— begin DOCUMENT SEGMENT —

July 17, 2023

Emily Dickinson on Gilligan's Island


I was reading a post I did some years ago about an Emily Dickinson oddity. I needed to update the post and so I checked back to the article about some Emily Dickinson curiosities that inspired my post. The one that caught my attention ( and was also something I heard Billy Collins talk about years ago in a workshop) was her connection to the castaways on Gilligan's Island.

That seems like a big stretch of the poetic imagination, but you can sing most of her poems (I could imagine myself doing this with younger students), using the theme to TV's 1960s "classic" Gilligan's Island. That theme song is an earworm in many brains of people who grew up watching the show. 

Give it a try and sing this first stanza of "Because I Could Not Stop For Death."   (If somehow the melody of "The Ballad Of Gilligan's Isle" is not burned into your neurons deeper than any poem, give a listen below)

Because I could not stop for Death,
He kindly stopped for me;
The carriage held but just ourselves
And Immortality.




How come this works? (And here is the lesson for the class.) Emily usually used a "common meter" in her poems. The TV theme also uses it, and it is used in lots of nursery rhymes and Protestant hymns. It's four beats followed by three beats.

— end DOCUMENT SEGMENT —

▸ **WHAT TO DO**:
A – In the post about Emily Dickinson and Gilligan's Island, what beat pattern does common meter follow?
B – Please carry on the post about Emily Dickinson and Gilligan's Island from its final sentence.
The other material on this page has no connection to the Dickinson post.

— begin DATA EXCERPT —

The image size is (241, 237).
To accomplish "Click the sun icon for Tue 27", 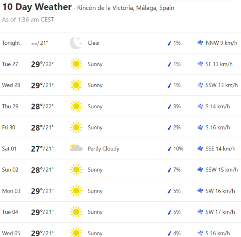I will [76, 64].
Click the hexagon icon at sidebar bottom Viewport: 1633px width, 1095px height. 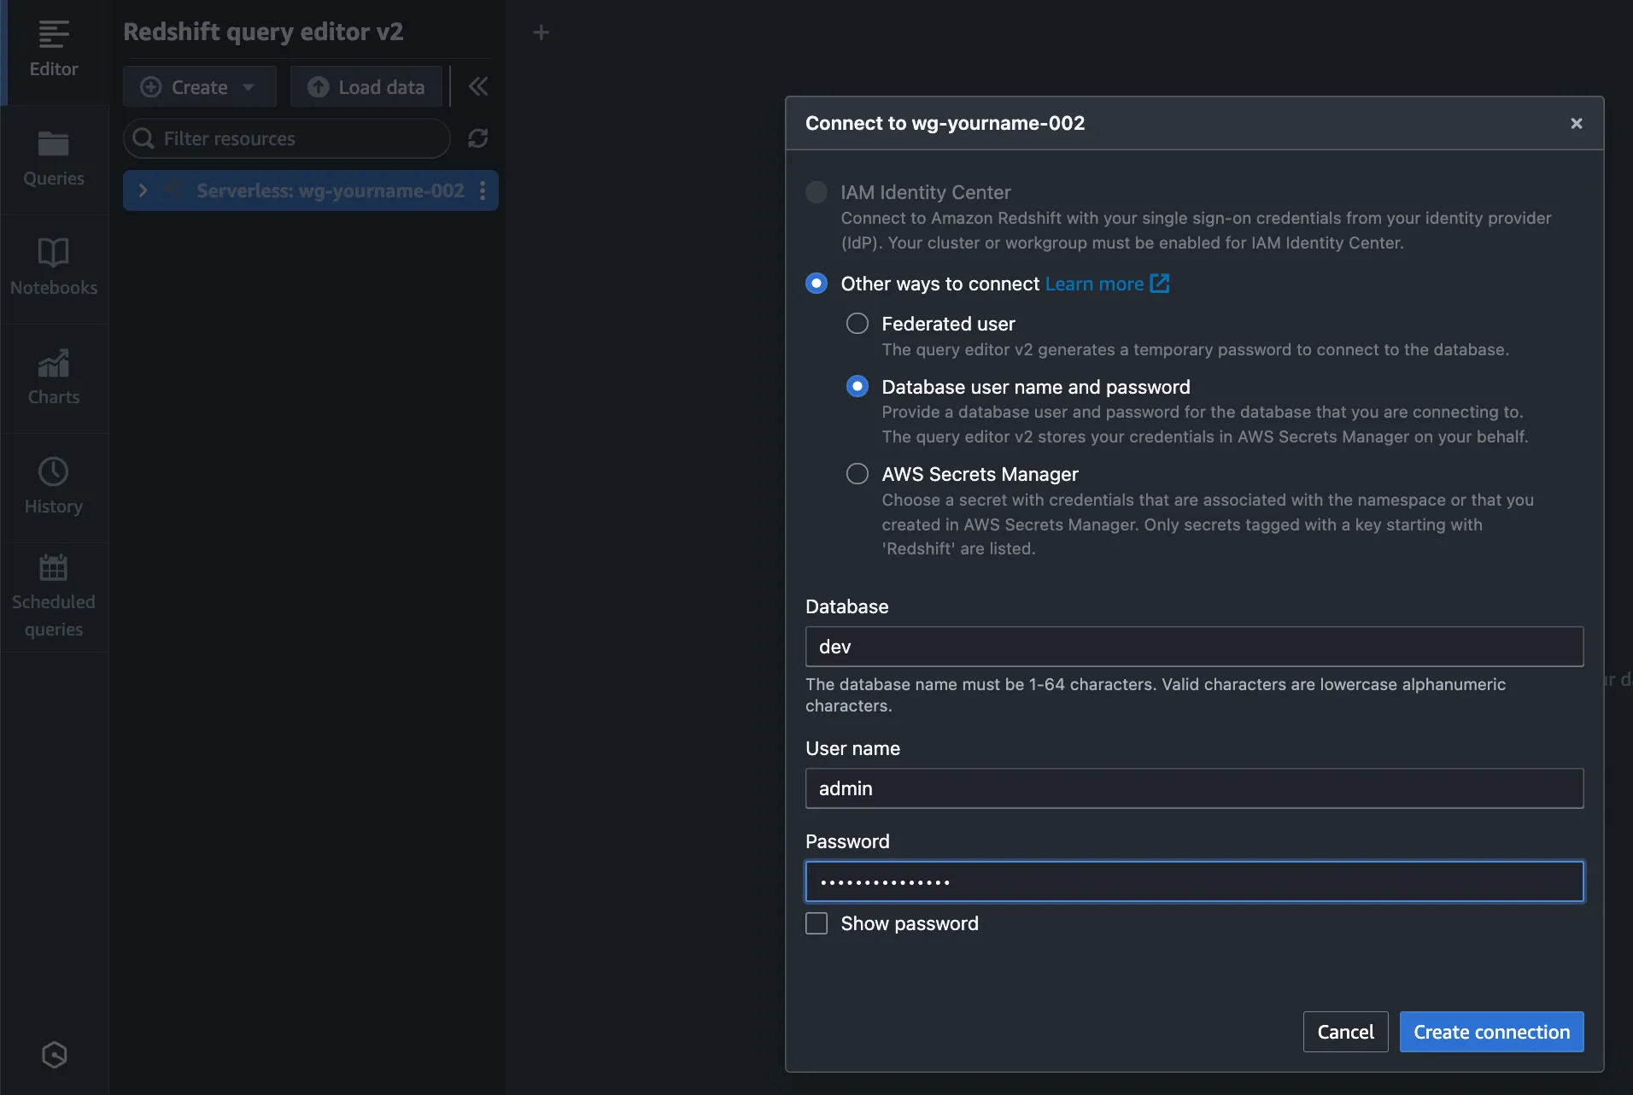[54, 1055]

— end DATA EXCERPT —

▸ **ANSWERS FOR THIS EXERCISE**:
A – Four beats followed by three beats.

B –
In more detail, Wikipedia tells us that common meter (or metre or common measure) is a poetic meter consisting of four lines that alternate between iambic tetrameter (four metrical feet per line, with each foot consisting of an unstressed syllable followed by a stressed syllable) and iambic trimeter (three metrical feet per line, with each foot consisting of an unstressed syllable followed by a stressed syllable).

It has historically been used for ballads such as "Tam Lin", and hymns such as "Amazing Grace" and the Christmas carol "O Little Town of Bethlehem". The upshot of this commonality is that the lyrics of one song can be sung to the tune of another. This can make for some great singalongs around the campfire. 

For example, "Advance Australia Fair", the national anthem of Australia, can be sung to the tune of "House of the Rising Sun." "Amazing Grace" can be sung to the tune of Madonna's  "Material Girl".

But I am quite happy to just imagine Emily on the beach with Ginger and Mary Anne, swinging in their hammocks, drinking from a coconut, and singing her poems to the delight and total misunderstanding of all those around her.

Is it a rainy day where you are? Try singing Emily's "Summer Shower" as if you were on that island with Gilligan and the crew. Coconut drink is optional but advisable.

A drop fell on the apple tree,
Another on the roof;
A half a dozen kissed the eaves,
And made the gables laugh.

A few went out to help the brook,
That went to help the sea.
Myself conjectured, Were they pearls,
What necklaces could be!

The dust replaced in hoisted roads,
The birds jocoser sung;
The sunshine threw his hat away,
The orchards spangles hung.

The breezes brought dejected lutes,
And bathed them in the glee;
The East put out a single flag,
And signed the fete away.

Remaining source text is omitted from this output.